Member of the British Columbia Legislative Assembly for Cariboo
- In office September 9, 1957 – October 26, 1966
- Preceded by: Ralph Chetwynd
- Succeeded by: Robert Bonner

Personal details
- Born: August 24, 1915 Winnipeg, Manitoba
- Died: May 31, 1999 (aged 83) Quesnel, British Columbia
- Party: British Columbia Social Credit Party

= William C. Speare =

Canadian politician (1915-1999)

William Collins Speare (August 24, 1915 – May 31, 1999) was a Canadian politician who served as a member of the Legislative Assembly (MLA) of British Columbia from 1957 to 1966, representing the constituency of Cariboo as part of the British Columbia Social Credit Party caucus.

Born in Winnipeg, he worked as an administrator at the Cariboo General Hospital and Quesnel's G.R. Baker Memorial Hospital.
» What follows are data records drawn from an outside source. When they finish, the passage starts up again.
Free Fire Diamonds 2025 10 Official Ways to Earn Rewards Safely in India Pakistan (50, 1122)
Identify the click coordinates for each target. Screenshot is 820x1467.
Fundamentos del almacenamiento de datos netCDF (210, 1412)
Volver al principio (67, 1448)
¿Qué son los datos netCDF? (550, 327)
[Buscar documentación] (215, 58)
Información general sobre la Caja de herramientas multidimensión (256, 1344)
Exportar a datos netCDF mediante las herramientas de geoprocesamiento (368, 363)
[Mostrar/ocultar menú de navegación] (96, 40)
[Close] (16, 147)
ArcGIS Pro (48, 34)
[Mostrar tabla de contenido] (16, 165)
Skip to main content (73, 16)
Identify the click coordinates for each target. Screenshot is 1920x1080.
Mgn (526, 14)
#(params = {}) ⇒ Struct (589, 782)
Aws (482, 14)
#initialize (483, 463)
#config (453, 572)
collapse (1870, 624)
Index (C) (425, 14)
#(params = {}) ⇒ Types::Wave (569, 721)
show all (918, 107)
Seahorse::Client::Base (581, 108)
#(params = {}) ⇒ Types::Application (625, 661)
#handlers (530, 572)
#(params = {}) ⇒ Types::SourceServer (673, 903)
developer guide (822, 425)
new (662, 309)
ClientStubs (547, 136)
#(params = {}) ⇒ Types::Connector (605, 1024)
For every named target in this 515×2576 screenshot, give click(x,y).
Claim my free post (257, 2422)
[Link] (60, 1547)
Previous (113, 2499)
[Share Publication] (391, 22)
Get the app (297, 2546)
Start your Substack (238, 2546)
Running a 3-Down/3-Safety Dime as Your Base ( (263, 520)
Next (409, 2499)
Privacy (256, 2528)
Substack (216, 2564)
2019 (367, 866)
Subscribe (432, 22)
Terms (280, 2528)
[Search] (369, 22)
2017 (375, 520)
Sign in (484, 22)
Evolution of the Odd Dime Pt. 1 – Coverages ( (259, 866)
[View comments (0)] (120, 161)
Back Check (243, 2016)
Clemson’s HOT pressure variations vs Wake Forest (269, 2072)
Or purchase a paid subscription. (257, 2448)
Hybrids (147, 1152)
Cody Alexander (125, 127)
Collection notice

He was elected to the BC legislature in a 1957 by-election, triggered by the death of Cariboo MLA Ralph Chetwynd. He was re-elected in the 1960 and 1963 provincial elections, and served as the deputy speaker of the legislature in the 27th Parliament from 1964 to 1966. After winning re-election in 1966, Speare resigned his seat that October to make way for Attorney General Robert Bonner, who lost his own seat in Vancouver-Point Grey; Bonner went on to win the November 1966 by-election.